Her treasured dolls of the 1950s were given away based on the idea that she had outgrown them.
But true doll lovers never outgrow their small friends, smiling forever in their organdy bonnets and posed beguilingly on a velvet chair. Only one or two of her originals remained, but they were not the beginning of the serious collecting that was to come.
The beginning was a doll was found in an antiques shop in Maine on a family vacation. Berg’s daughter Kimberly was only seven and was drawn to the doll, but Berg herself was swept away. Everything about the doll’s costume and hair was simply exquisite.
Berg could hardly believe her husband’s words when he said, “We will take her!”
The shopkeeper smiled and said, “This will be the most expensive doll you ever buy because you will never be able to stop.
“You will always find another to love, to take your breath away.”
That was over 30 years ago and so it has been. Anna Steina is the heart of the collection and is always on display. A reflection of Berg’s Swedish heritage, the doll is almost regarded as a real person by family members, including new generations that come along and hear the tales of how Anna Steina came to live in the home.
“I love all 200 or so of my dolls,” Berg said, smiling fondly. “They each have something unique, some special detail. It could be what they are wearing, or who gave me the doll, or how I found the doll. It doesn’t matter what their financial worth is either. They are all highly cherished.
“Even so, I let my grandchildren carry them and walk around. I want them to love them, too, and to learn how to handle them.

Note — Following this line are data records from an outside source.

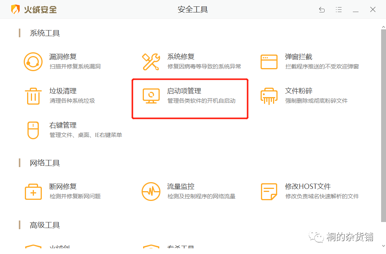This screenshot has height=254, width=386.
Task: Open the 流量监控 pulse monitor icon
Action: [x=151, y=192]
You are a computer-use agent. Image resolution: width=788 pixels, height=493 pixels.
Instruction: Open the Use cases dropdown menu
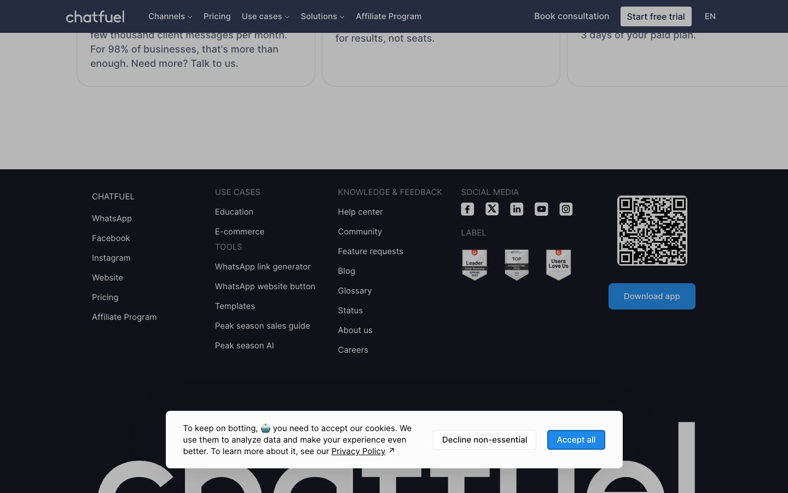265,16
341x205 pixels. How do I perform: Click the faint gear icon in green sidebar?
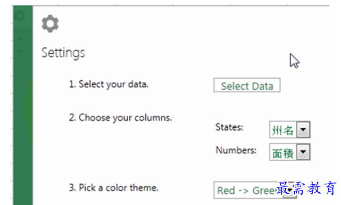point(20,15)
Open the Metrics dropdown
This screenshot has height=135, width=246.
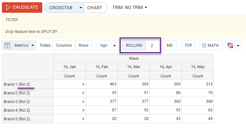[24, 45]
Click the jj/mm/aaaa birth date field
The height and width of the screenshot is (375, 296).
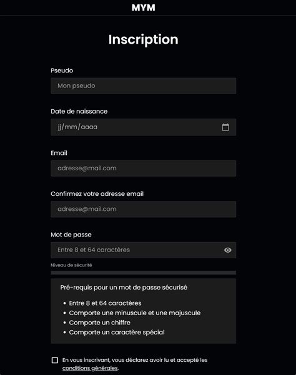click(x=144, y=127)
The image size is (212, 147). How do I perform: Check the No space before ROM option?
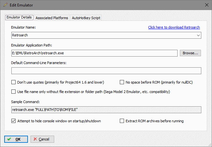(122, 82)
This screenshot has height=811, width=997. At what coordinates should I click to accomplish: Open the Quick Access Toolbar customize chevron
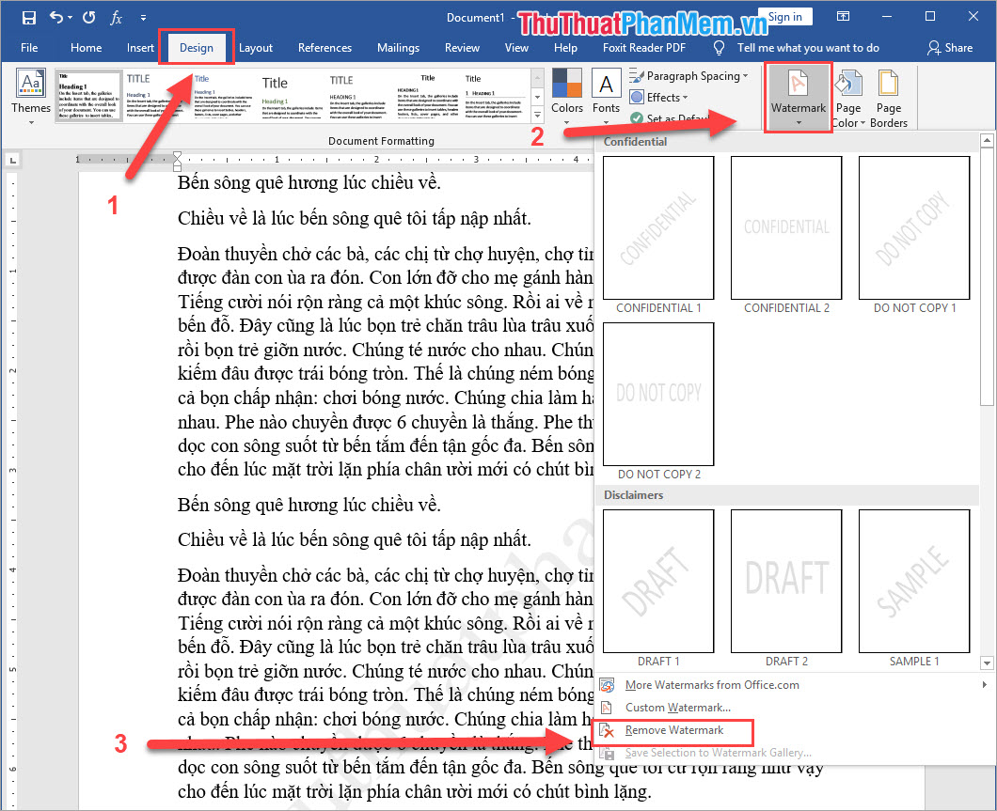[144, 17]
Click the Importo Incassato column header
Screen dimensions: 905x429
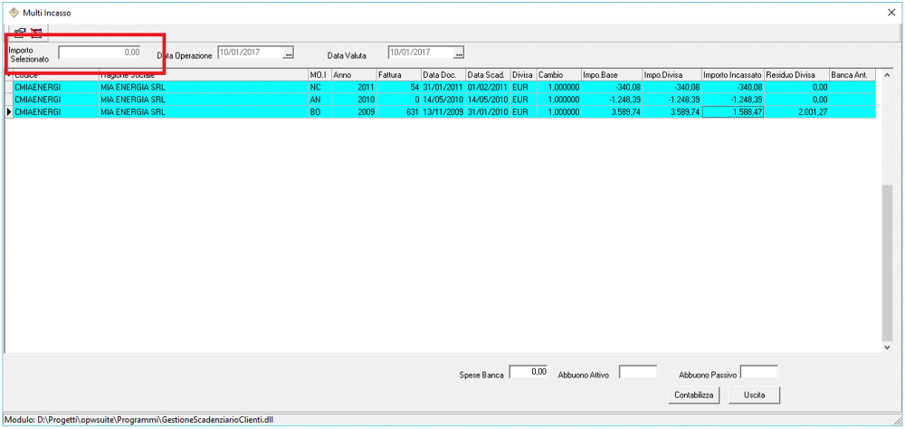732,74
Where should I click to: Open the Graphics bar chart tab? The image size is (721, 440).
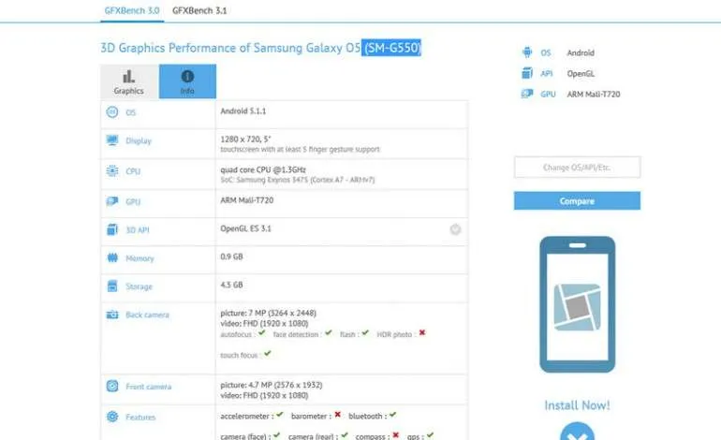pyautogui.click(x=129, y=81)
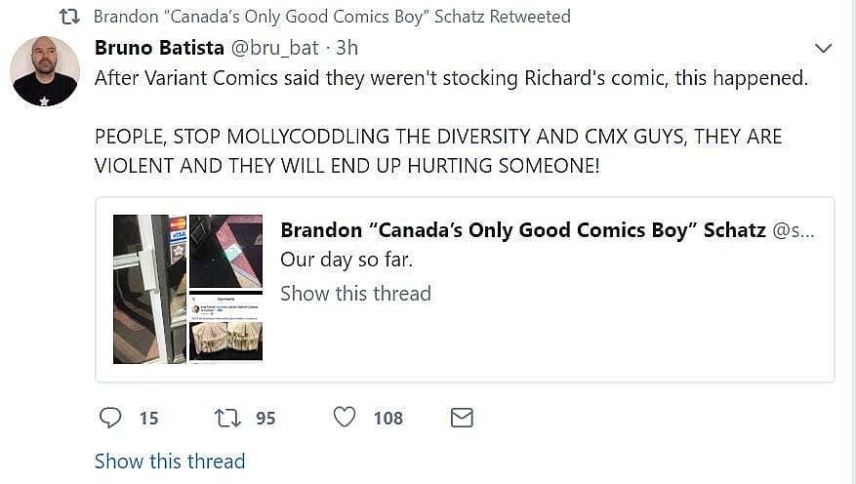Open Bruno Batista's profile avatar
856x484 pixels.
(45, 71)
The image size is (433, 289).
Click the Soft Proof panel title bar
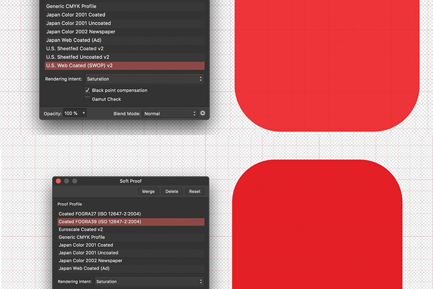click(131, 181)
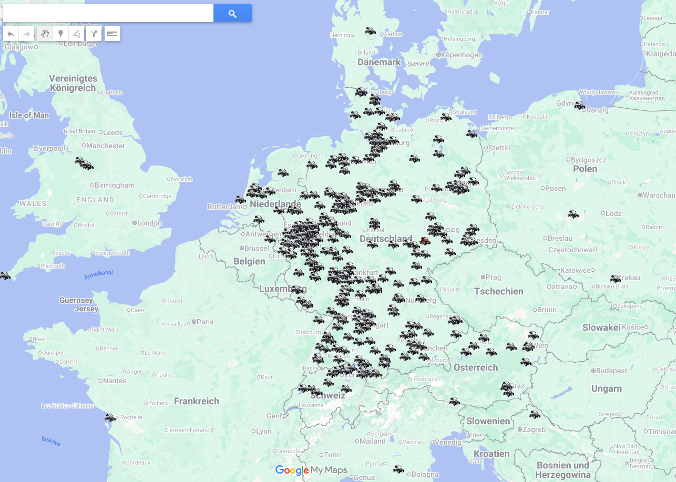Pick the ruler measure distance tool
Screen dimensions: 676x482
(112, 34)
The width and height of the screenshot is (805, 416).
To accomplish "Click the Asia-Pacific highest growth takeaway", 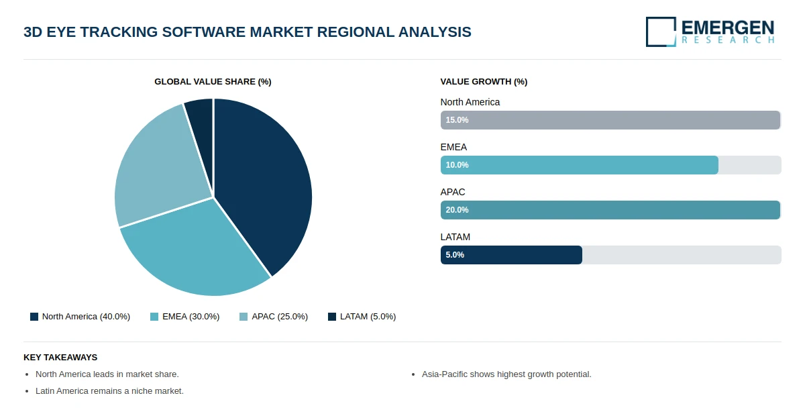I will click(506, 374).
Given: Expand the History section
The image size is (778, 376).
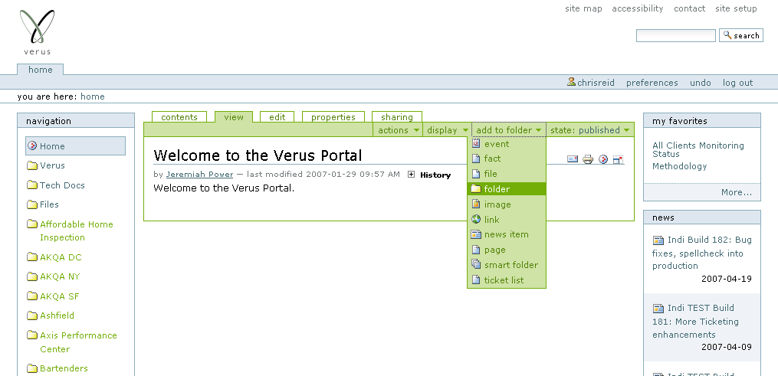Looking at the screenshot, I should (412, 175).
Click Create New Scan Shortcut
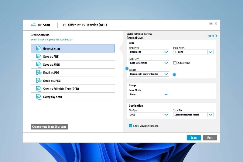 [50, 127]
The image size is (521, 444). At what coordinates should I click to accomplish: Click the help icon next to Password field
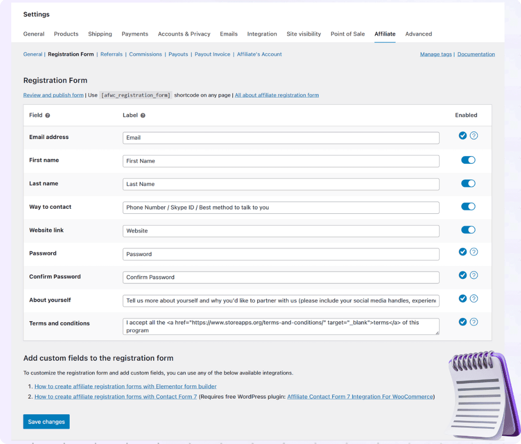(x=474, y=252)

“They know they have to be careful, but I also don’t want to send the message that possessions are more important than people. Besides, my granddaughter, Mya, has a favorite in my beloved old Toni doll (one of the few to survive Berg’s childhood), and I really enjoy that.”
The Toni doll was popular in the early days of the Toni Home Permanent and the doll’s hair could be permed. Berg permed it so much that eventually the doll needed a new wig. “That was it,” she said. “I just played with my dolls so much and with such dedication I wore them out. But I got so much pleasure out of them, too.”
Generations of Collectors
The tradition continued when Berg’s daughter, Kimberly was growing up. Kimberly and her friends were avid doll mothers, too, and they played for hours, hosting doll tea parties, adventures and more. To this day their childhood doll collections bring special memories and are intact.
Berg was also fortunate to inherit a unique doll collection from elderly cousins in her father’s family.
“I was the only girl, and I was fascinated with their collection; some handmade, some from across the world, all unusual,” she said. “Norma and Albert were the cousins and their collection was almost sociological rather than a collection of toys. I don’t often set them out, but the dolls certainly always take me right back to being 10 years old and my fascination with these gentle, rather eccentric, relatives.”
Lifetime Companions
In addition to vintage, antique, German and Lenci dolls, the French Bebe dolls and other rare foreign fashion dolls, there is a large collection by modern doll maker R. John Wright of Vermont.
These dolls are signed and numbered and displayed in built-in glass cases. The dolls are not considered toys on display, but equivalent works of art beside paintings and antiques. Examples of American folk art, or the pride of generations 100 years ago, the doll collection is lovingly tended and admired for its beauty, but also gives a sweep of whimsy to the rest of the home.
“I collect a lot of things besides dolls, and they all have particular meaning for me, but I love the dolls the best because they span my entire lifetime,” Berg said. “I was definitely one of those kids that believed they came to life after I fell asleep. And now, in my imagination, I still do.”